Poirier recognized the name and called the RCMP’s Bible Hill detachment, where he spoke to Supervisor on duty Const. John MacMinn. MacMinn said he would review Wiley’s file on the 2010 threat to “determine what action, if any, was taken last year” and return to Poirier.

But Poirer said that never happened, so from his perspective “that was it” and he left the case with the RCMP.

Chief Dan Kinsella of the Halifax Regional Police Department recently testified to the investigation that it was up to the RCMP to assume responsibility for investigating that tip, as the weapons were allegedly in the Portapique cottage in Mountie territory. .
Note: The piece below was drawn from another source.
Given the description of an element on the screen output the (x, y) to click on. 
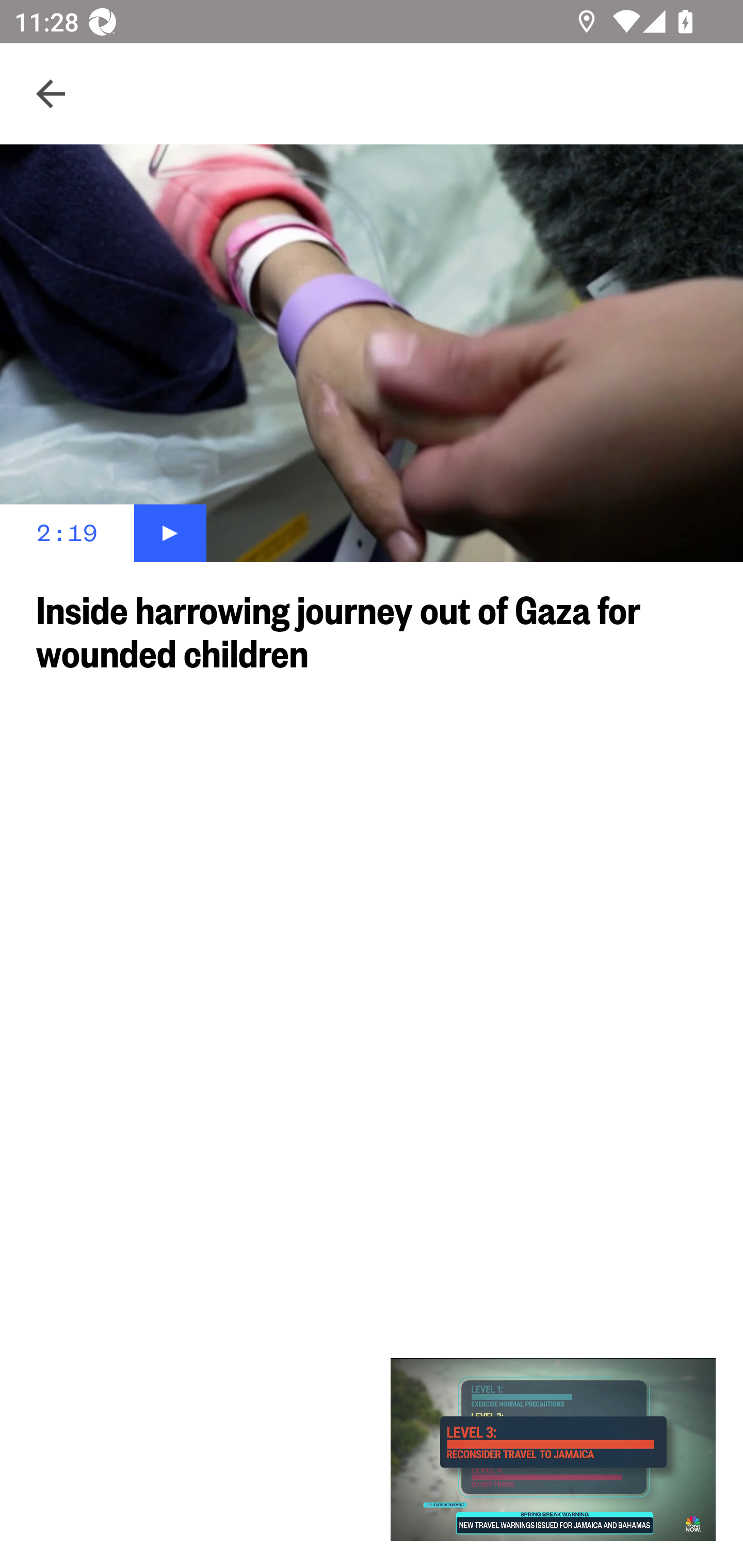
Navigate up (50, 93)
Twenty-two people died on April 18-19, 2020. Top row from left: Gina Goulet, Dawn Gulenchyn, Jolene Oliver, Frank Gulenchyn, Sean McLeod, Alanna Jenkins. Second row: John Zahl, Lisa McCully, Joey Webber, Heidi Stevenson, Heather O’Brien and Jamie Blair. Third row from top: Kristen Beaton, Lillian Campbell, Joanne Thomas, Peter Bond, Tom Bagley and Greg Blair. Bottom row: Emily Tuck, Joy Bond, Corrie Ellison and Aaron Tuck. (TBEN)
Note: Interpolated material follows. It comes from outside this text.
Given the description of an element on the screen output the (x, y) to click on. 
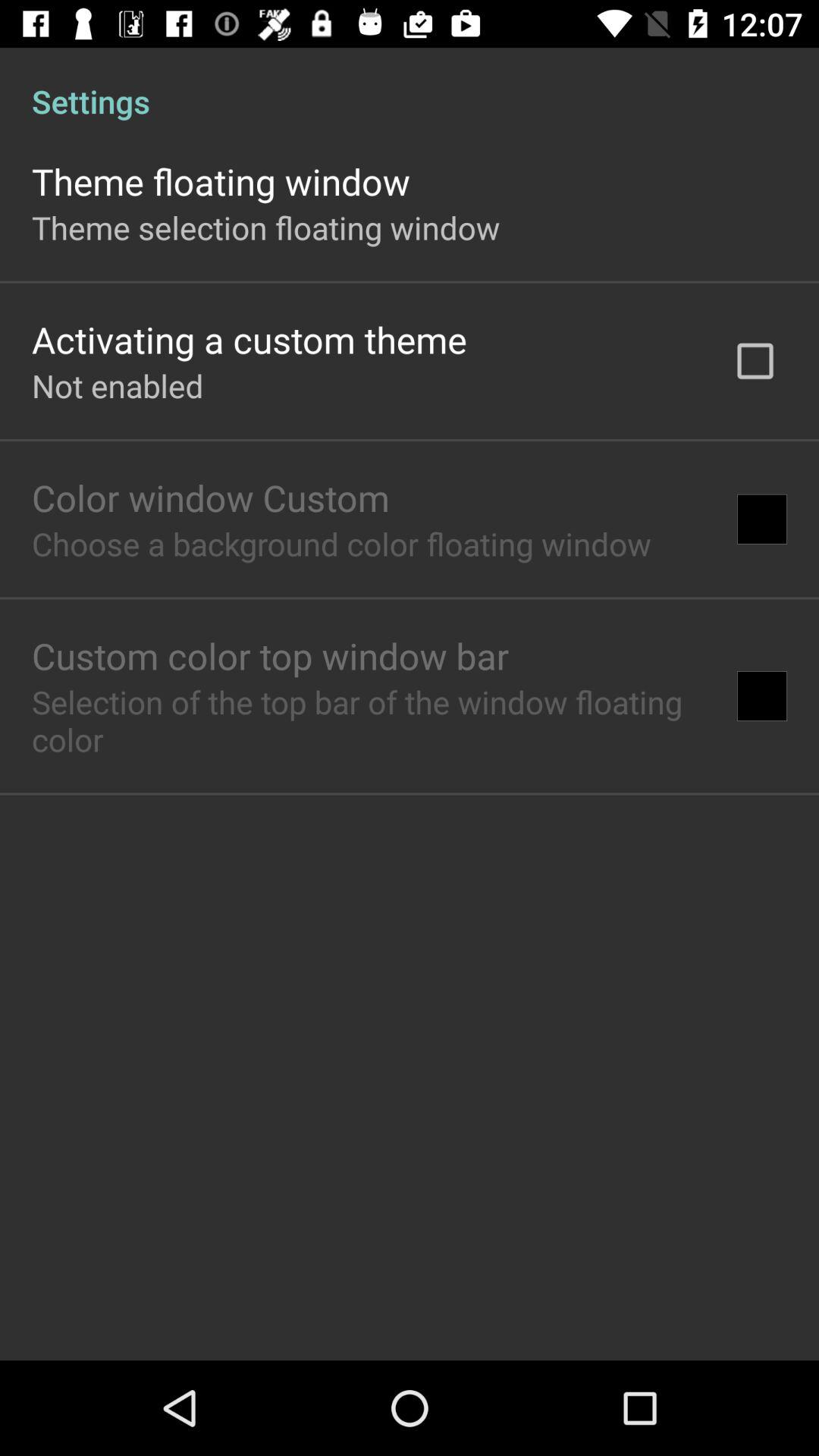
launch the icon to the right of the choose a background (762, 519)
He said that if a similar bulletin were to reach the Halifax Police Department, he expected action would be taken “on the spot.”

“It’s not meant to go into a database to look at it later, and hopefully someone finds it. Whether that happens in all cases, I don’t know,” Kinsella said.

In his interview with police, Wiley said he couldn’t remember seeing the Densmore bulletin detailing Wortman wanting to kill a cop, or conversations with MacMinn. When the commission asked if it was alarming to learn that the gunman wanted to kill a cop, Wiley said he can’t remember being given anything “so formal.”

“How I felt about him as a person was benign, so… I knew Dr. Jekyll, but I didn’t know Mr. Hyde at all,” Wiley said.

All records of Wiley’s or other RCMP officers’ investigations into the 2011 tip, if any, have also been removed from the system.

Scott told TBEN that details, such as the 2011 tipster referring to firearms kept in a chimney compartment in the shooter’s cottage, point to first-hand knowledge — and that’s “pretty reliable information” for an order.

The commission also plans to question Wiley about his involvement in the case of Susie Butlin, a Tatamagouche woman who was murdered by her neighbor in September 2017 after reporting him to RCMP for assault and harassment.

When Butlin called the RCMP on August 26, 2017 to report intimidating reports of her neighbor trying to intimidate her into dropping a peace guarantee application against him, Wiley was appointed as the lead investigator. He discussed the reports with Butlin and determined that there was no basis for filing a criminal charge.